[Advice] Dealing with an immense URl structure full of canonicals with Budget & Time constraint
-
Good day to you Mozers,
I have a website that sells a certain product online and, once bought, is specifically delivered to a point of sale where the client's car gets serviced.
This website has a shop, products and informational pages that are duplicated by the number of physical PoS. The organizational decision was that every PoS were supposed to have their own little site that could be managed and modified.
Examples are:
- Every PoS could have a different price on their product
- Some of them have services available and some may have fewer, but the content on these service page doesn't change.
I get over a million URls that are, supposedly, all treated with canonical tags to their respective main page. The reason I use "supposedly" is because verifying the logic they used behind canonicals is proving to be a headache, but I know and I've seen a lot of these pages using the tag.
i.e:
- https:mysite.com/shop/ <-- https:mysite.com/pointofsale-b/shop
- https:mysite.com/shop/productA <-- https:mysite.com/pointofsale-b/shop/productA
The problem is that I have over a million URl that are crawled, when really I may have less than a tenth of them that have organic trafic potential.
Question is:
For products, I know I should tell them to put the URl as close to the root as possible and dynamically change the price according to the PoS the end-user chooses. Or even redirect all shops to the main one and only use that one.I need a short term solution to test/show if it is worth investing in development and correct all these useless duplicate pages. Should I use Robots.txt and block off parts of the site I do not want Google to waste his time on?
I am worried about: Indexation, Accessibility and crawl budget being wasted.
Thank you in advance,
-
Hey Chris!
Thanks a lot for your time. I did send you a PM the day after your original post, I will send you another :).
Thanks a lot for your additionnal advice. You're right about managing client's expectations and its crucial. You're pointing out some valid points and I will have to ponder about how I approach this whole situation.
Charles,
-
Hey Charles,
No problem, I've been out of the office most of the past week so I'm trying to catch up on a few of these now, sorry! I don't recall seeing any PMs either.
I feel weird to recommend shaving 3/4 of their site on which they put a lot of money in.
That's perfectly normal and I'd have the same reservations. If you do decide to go ahead with it though (and I'm absolutely not looking to push you into a decision either way, just providing the info) you can highlight the fact that paying a lot of money for a website doesn't make it inherently good. If those extra pages are providing no unique value then they're just a hindrance to their long-term goal of earning a return from that site via organic traffic.

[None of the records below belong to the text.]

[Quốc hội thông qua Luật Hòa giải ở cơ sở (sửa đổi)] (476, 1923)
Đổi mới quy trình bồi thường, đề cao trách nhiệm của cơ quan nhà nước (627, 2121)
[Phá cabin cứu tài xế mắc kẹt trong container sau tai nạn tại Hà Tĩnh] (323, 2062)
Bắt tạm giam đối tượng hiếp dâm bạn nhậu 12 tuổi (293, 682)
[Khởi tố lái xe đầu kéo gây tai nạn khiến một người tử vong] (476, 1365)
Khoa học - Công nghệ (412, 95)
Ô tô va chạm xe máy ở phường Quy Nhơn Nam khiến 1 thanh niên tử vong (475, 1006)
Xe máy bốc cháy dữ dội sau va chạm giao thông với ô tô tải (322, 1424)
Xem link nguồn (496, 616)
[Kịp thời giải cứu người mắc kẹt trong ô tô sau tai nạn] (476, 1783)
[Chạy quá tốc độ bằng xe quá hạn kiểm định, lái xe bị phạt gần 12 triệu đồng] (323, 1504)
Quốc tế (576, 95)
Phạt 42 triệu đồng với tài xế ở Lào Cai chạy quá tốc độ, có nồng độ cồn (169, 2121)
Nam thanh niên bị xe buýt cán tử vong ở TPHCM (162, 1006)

It's a conversation we have semi-regularly with new clients. They think that because they just spent $20k on a new site, making changes to it is silly and a waste of the money they invested in the first place. "Sure it's broken but it was expensive"... I don't think search engines or users really care how much it cost
in the eyes of the client, it may come off as bold.
It certainly is bold and don't be fooled, there is a reasonable chance their rankings will get worse before they get better. In some cases when we perform a cleanup like this we'll see a brief drop before a steady improvement.

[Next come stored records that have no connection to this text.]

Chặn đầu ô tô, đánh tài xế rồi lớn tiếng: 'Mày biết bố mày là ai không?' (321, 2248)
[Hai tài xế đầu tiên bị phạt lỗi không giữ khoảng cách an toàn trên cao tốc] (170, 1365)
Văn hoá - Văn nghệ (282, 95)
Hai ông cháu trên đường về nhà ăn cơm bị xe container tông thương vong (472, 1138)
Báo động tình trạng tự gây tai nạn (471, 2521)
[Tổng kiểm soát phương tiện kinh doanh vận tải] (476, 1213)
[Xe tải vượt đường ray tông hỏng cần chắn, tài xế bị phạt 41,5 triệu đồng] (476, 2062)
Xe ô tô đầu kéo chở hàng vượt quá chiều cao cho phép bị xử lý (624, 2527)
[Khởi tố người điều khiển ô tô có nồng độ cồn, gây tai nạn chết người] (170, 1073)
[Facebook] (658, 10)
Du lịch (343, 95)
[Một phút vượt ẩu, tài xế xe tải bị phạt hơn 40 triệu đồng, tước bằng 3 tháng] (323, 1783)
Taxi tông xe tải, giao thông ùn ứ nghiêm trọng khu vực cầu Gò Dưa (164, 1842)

This doesn't happen all the time by any means, in fact we did a smaller scale version of this last week for two new clients and both have already started moving ahead over the weekend without a drop in rankings prior. It's really just about managing expectations and pitching the long term benefit over the short term fear.
Just be very careful in the way you project-manage it - be meticulous with updating internal links and 301 any pages that have external links pointing to them as well. You want to end up with a clean, efficient and crawlable website that retains as much value as possible.
You understand many sets of eyes are directed at them and a lot is to gain.
Also a very valid concern!
I'm probably not telling you anything you don't already know anyhow so don't think I'm trying to lecture you on how to do your job, just sharing my knowledge and anecdotal evidence on similar things.
-
Hey Chris!
Thanks for that lenghty response. It is very much appreciated and so is your offer for help. Let me check with some people to see if I can share the company's name.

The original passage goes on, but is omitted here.